Пока Вальсингам поет, входит старый священник. Он упрекает пирующих за их кощунственный пир, называя их безбожниками, священник считает, что своим пиршеством они совершают надругательство над «ужасом священных похорон», а своими восторгами «смущают тишину гробов». Пирующие смеются над мрачными словами священника, а он заклинает их Кровью Спасителя прекратить чудовищный пир, если они желают встретить на небесах души усопших любимых, и разойтись по домам. Председатель возражает священнику, что дома у них печальны, а юность любит радость. Священник укоряет Вальсингама и напоминает ему, как всего три недели назад тот на коленях обнимал труп матери «и с воплем бился над её могилой». Он уверяет, что сейчас бедная женщина плачет на небесах, глядя на пирующего сына.

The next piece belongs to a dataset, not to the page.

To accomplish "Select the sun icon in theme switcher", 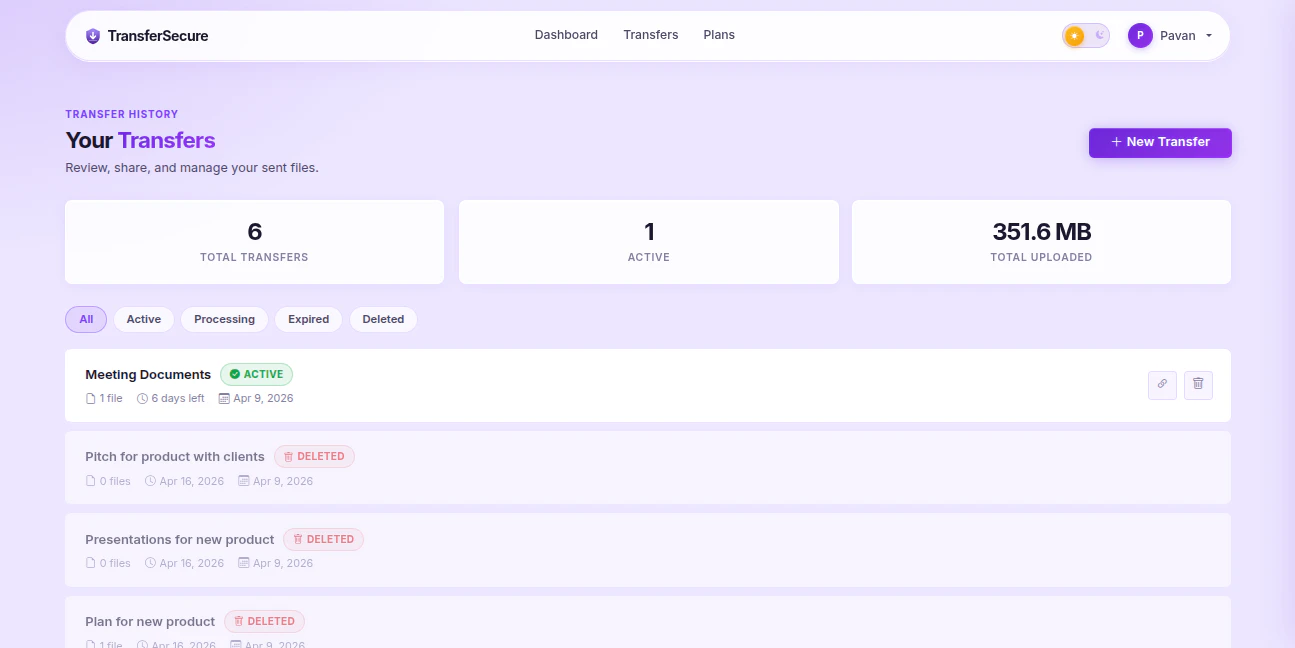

Он приказывает Вальсингаму следовать за собой, но Вальсингам отказывается сделать это, так как его удерживает здесь отчаяние и страшное воспоминанье, а также сознание собственного беззакония, его удерживает здесь ужас мертвой пустоты родного дома, даже тень матери не в силах увести его отсюда, и он просит священника удалиться. Многие восхищаются смелой отповедью Вальсингама священнику, который заклинает нечестивого чистым духом Матильды. Имя это приводит председателя в душевное смятение, он говорит, что видит её там, куда его падший дух уже не достигнет. Какая-то женщина замечает, что Вальсингам сошел с ума и «бредит о жене похороненной». Священник уговаривает Вальсингама уйти, но Вальсингам Божьим именем умоляет священника оставить его и удалиться. Призвав Святое Имя, священник уходит, пир продолжается, но Вальсингам «остается в глубокой задумчивости».